[Saved entries]

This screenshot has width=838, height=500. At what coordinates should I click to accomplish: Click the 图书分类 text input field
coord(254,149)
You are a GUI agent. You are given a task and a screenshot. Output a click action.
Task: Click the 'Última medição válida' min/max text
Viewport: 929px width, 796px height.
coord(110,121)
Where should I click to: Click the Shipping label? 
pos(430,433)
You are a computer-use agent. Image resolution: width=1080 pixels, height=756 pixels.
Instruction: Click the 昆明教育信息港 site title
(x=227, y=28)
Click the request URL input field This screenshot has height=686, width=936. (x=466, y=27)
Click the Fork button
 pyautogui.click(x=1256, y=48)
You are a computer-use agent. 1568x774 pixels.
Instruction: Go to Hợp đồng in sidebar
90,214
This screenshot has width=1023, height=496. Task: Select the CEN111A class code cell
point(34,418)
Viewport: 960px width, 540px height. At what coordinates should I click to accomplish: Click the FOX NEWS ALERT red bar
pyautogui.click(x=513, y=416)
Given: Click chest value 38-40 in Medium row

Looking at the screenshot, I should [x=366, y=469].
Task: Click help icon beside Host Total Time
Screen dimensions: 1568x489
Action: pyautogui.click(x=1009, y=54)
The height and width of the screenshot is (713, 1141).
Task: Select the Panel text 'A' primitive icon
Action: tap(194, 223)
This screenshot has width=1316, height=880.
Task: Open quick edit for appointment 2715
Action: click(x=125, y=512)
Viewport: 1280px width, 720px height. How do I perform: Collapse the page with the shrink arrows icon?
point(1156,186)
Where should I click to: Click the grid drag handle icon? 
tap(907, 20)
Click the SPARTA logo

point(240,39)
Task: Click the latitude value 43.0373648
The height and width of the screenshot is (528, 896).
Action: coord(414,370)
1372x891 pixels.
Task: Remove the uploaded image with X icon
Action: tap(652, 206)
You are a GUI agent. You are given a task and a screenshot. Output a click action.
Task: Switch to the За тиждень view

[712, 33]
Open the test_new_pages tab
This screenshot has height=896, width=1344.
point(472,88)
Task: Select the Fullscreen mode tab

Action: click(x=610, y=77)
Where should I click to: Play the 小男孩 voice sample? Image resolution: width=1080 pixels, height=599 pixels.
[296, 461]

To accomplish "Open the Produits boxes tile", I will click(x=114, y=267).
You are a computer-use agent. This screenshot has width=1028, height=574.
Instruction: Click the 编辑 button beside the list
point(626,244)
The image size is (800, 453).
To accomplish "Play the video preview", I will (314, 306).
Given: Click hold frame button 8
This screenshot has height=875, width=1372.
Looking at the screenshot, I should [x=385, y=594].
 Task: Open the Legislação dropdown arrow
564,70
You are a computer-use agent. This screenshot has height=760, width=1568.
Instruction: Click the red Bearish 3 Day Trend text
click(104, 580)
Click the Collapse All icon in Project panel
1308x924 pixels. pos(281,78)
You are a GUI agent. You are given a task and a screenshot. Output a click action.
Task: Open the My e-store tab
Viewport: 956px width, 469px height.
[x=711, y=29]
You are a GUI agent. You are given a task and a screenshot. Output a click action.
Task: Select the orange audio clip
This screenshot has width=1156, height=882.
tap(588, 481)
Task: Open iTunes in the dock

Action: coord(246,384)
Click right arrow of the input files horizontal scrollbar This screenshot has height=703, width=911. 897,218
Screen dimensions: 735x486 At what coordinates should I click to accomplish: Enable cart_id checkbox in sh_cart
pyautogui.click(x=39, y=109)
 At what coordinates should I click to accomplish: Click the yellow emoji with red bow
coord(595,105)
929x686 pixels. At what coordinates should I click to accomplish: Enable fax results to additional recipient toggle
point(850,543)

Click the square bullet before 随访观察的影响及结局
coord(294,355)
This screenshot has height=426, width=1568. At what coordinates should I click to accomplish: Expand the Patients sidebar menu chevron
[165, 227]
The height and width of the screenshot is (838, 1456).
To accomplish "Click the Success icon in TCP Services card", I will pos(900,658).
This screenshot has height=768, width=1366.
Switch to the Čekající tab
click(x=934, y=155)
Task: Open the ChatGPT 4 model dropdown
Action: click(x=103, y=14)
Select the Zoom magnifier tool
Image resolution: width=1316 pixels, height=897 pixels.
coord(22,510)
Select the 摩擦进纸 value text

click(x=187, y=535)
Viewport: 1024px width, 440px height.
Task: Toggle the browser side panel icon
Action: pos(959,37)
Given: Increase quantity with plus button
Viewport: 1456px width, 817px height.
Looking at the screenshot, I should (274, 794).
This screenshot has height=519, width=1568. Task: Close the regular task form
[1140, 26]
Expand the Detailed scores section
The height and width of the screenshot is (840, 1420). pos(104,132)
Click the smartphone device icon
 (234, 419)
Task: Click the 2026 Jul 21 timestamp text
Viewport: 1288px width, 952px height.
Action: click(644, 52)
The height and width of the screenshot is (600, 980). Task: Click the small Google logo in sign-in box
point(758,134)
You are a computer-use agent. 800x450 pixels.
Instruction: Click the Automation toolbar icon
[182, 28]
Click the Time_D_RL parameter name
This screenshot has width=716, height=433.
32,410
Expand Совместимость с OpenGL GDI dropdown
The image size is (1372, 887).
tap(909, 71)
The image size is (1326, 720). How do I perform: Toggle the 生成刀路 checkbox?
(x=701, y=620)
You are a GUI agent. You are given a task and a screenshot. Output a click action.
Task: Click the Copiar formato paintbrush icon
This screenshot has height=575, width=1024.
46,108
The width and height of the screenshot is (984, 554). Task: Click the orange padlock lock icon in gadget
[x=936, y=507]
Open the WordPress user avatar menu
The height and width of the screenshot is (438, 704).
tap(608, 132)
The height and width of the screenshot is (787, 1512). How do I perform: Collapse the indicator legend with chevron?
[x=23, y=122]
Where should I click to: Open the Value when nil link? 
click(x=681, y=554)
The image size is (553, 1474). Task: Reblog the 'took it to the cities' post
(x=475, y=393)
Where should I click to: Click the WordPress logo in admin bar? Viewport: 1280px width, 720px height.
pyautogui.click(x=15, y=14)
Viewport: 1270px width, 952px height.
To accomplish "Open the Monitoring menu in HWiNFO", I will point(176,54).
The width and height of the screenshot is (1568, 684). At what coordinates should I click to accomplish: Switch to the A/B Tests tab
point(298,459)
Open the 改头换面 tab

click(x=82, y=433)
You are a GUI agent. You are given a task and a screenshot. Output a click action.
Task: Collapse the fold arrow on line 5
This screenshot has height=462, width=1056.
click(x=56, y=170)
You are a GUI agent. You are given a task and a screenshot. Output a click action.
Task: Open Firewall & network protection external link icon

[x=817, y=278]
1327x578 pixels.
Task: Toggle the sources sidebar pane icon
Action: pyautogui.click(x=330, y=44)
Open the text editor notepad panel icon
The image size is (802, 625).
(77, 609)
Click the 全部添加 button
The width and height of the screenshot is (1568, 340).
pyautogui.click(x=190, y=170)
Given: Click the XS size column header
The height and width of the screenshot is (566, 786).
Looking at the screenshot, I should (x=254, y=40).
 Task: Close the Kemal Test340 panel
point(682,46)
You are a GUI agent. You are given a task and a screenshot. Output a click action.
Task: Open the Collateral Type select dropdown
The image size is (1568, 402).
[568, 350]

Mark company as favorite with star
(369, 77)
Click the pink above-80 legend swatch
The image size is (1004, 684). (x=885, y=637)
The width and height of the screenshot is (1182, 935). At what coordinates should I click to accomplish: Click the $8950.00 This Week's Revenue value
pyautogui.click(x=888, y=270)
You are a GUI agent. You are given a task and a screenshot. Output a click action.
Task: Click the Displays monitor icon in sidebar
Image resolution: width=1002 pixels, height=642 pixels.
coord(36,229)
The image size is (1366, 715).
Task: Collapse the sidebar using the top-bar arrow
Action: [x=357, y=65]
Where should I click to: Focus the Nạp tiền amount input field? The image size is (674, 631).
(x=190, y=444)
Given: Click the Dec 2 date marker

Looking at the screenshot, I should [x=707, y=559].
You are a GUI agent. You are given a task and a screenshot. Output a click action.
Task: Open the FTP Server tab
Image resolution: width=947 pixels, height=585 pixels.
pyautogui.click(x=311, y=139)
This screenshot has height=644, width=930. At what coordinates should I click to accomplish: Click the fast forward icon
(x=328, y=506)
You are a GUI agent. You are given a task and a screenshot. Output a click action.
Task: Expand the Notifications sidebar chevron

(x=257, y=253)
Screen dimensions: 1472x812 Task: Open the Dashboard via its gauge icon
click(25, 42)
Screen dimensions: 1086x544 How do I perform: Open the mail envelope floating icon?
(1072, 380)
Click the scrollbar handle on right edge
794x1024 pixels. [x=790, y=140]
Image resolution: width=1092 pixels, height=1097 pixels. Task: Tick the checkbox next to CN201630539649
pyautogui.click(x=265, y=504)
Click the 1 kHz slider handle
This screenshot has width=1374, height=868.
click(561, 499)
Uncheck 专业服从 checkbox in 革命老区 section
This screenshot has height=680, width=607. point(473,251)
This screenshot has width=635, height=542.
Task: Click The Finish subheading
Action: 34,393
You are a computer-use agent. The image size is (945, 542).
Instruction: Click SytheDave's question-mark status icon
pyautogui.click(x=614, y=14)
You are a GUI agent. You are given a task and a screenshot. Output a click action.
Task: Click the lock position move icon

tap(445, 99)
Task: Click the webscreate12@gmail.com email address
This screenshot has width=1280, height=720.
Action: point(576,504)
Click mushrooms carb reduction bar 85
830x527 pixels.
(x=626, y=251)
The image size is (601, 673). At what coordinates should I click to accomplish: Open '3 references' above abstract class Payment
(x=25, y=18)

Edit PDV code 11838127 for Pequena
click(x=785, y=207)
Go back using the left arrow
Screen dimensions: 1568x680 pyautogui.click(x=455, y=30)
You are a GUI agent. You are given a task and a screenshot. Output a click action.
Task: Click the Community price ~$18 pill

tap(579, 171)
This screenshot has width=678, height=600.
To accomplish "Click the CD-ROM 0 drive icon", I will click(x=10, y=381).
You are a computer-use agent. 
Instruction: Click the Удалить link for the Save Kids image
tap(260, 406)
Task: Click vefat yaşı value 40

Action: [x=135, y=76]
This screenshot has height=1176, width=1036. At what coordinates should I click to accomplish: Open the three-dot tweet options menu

PROBLEM STATEMENT >> Beginning at the line above with "Click the 1 kHz slider handle" and finishing at the line with "You are a computer-use agent. The", return each line exactly and return nothing else.

WRITTEN RESPONSE >>
Click the 1 kHz slider handle
This screenshot has width=1374, height=868.
click(561, 499)
Uncheck 专业服从 checkbox in 革命老区 section
This screenshot has height=680, width=607. point(473,251)
This screenshot has width=635, height=542.
Task: Click The Finish subheading
Action: 34,393
You are a computer-use agent. The image size is (945, 542).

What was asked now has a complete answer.